まさか、人間を飼うなんていう言葉が出るなんて……ロッドさん……魔族じゃないよね?
疑いの生差しを向ける。
しかし、私、前世の記憶がある幼女なのに、この世界のこと知らなさすぎるよね……。
だってさ、まだ4歳なんだし、仕方なくない?この間まで3歳、数えの3歳だから、日本でいうところの2歳だよ?記憶と前世知識はあるけど、肉体年齢も精神年齢も幼女。集中力もなければ、理性よりも本能が上回るお年頃。
「えーっと、ほら、これだ、これ。冒険者カードって」
何やらロッドさんが服の中から紐でつながった銀色のタグみたいなやつを引っ張り出して見せようとしてくれたけど、本能に忠実で興味の対象がどんどん移ってしまう私。
「こえ、なぁに?」
甘くておいしそうな匂いがする赤いものが入った鍋が気になった。ロッドさんが何者かよりも、この鍋の中身が何なのか、重要!
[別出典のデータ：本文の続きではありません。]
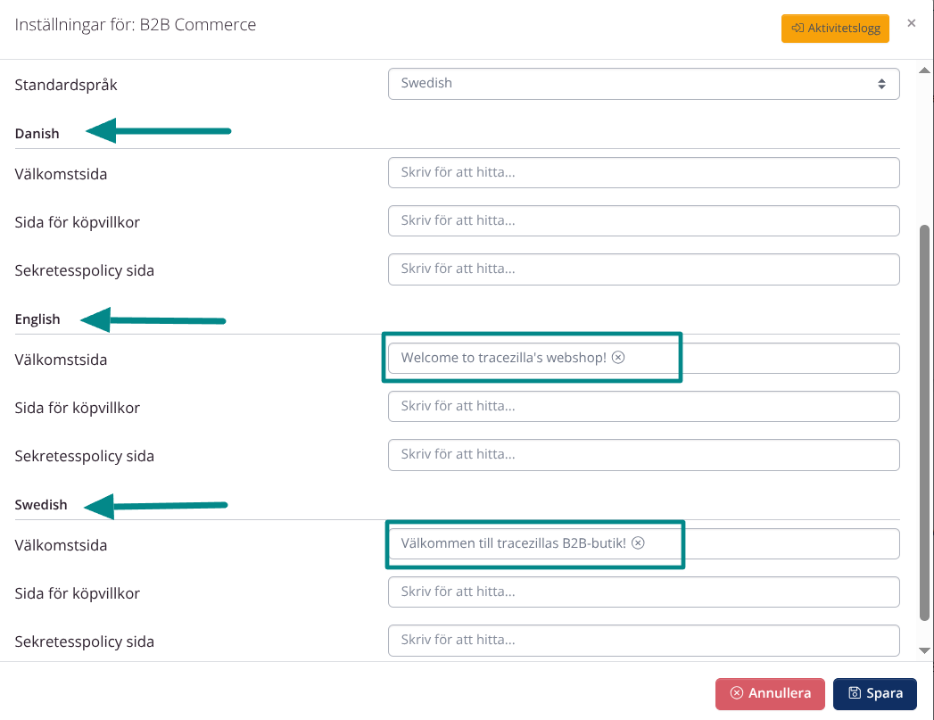Click the 'Välkommen till tracezillas B2B-butik!' text

(x=513, y=543)
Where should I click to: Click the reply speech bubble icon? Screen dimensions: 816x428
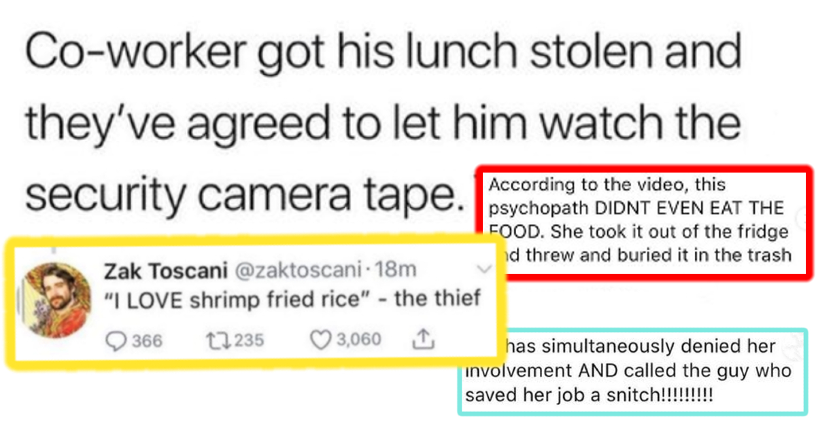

「ああ、これはな、ルーナが朝から森でお前に食べさせようとたくさんとってきたレッドベリーラの実を煮詰めたやつだ。まだそのまま食べるには酸っぱいからな、時間をかけて煮れば甘くなる」
ふお、砂糖を入れないで果物だけで作るジャムみたいなものか!
「ほら、食べるか?」
ロッドさんがパンにたっぷり出来立てのレッドベリーラジャムを載せて手渡してくれた。
よだれがたれそうになるのをなんとかなけなしの理性で押さえつけ、パンを口に運ぶ。
「おいちー!」
何これ。甘酸っぱい、酸っぱい少な目で、甘い。甘いといっても甘すぎずさっぱりしていてとても食べやすい。どれくらいの甘さかっていうと、砂糖をつけずに食べられるイチゴとか、酸味がないパイナップルとか、熟しまくったキウイとかそんな感じ。熟しすぎたメロンよりはイガイガ感がなくて……。
まぁ、つまり、ジャムのようになっているけど、味としては甘い果実。いくらでも食べられそうな味なのだ!
もぐもぐ。ごっくん。
「おにゃか、いっぱい……」
ごっくんすると、次のジャムをぬったパンを手渡され、気が付いたら食べやすいように大きなクッキーくらいの厚みと大きさにカットされていたパンを8枚も食べていた。
すっかり幼女の欲望が満たされると、前世の大人の思考が働く。